The church has its class bullies, but we don't shut down the educational system because of the bad teachers and the big kids in the back of history's bus; why write off the church?

So, if I had a time machine (and a lot more clout), I'd go back to the Summit, and at least for half the day, kick out half the pastors and invite in the poets (and their nonliterary, cynical cousins), the women hanging out in the front of the Elmwood apartments across the street, the cartoonists with the stinging satires of the church, and the people who pass them around on Facebook, and asked them what they thought of the speakers' stories.

Instead of asking church leaders how we can become better, I'd ask the poets how the church had hurt them. And how we could elevate them with prayer.

On second thought, I'd move the Summit from the cramped church to a convention centre so the pastors and everyone else could fit, so the people who will never enter a church building would come because when people say, "The church is the hope of the world," they don't mean the building or the organization.

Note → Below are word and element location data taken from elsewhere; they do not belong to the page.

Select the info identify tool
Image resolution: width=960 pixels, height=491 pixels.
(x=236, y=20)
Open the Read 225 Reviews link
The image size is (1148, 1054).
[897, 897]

As I was complaining about all this to my pastor at a session break, a man came up to us, and asked my pastor why he was at the conference. He knew Marv from Toastmasters, but he had no idea he was a pastor. (Marv's so involved in community groups outside church and so approachable, this didn't surprise me, and it made me extra proud.) I asked the gentleman why he was here, and he answered, "If my wife hadn't brought me to this conference last year, I wouldn't have come back to the church." It was uncanny the way I was forced to eat my words as soon as they came out of my mouth. Not everyone there had heard it all before. But it confirmed my conviction that if more disgruntled-with-church people came, it could change their minds.  

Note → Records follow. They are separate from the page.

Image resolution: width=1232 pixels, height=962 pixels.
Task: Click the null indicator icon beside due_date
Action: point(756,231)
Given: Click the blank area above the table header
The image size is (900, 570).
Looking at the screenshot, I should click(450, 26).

But if I had a time machine, I wouldn't go back and undo the moments people were hurt, however much that would pain me. Because the church needs to learn from those mistakes. And (like Carly Fiorina says), in everything (even pain) there is a gift. Often it's a story.

If I had a time machine, I'd go back and watch everybody's stories unfold. And, however dissatisfied I am with what life throws them, I wouldn't give up before their happy ending.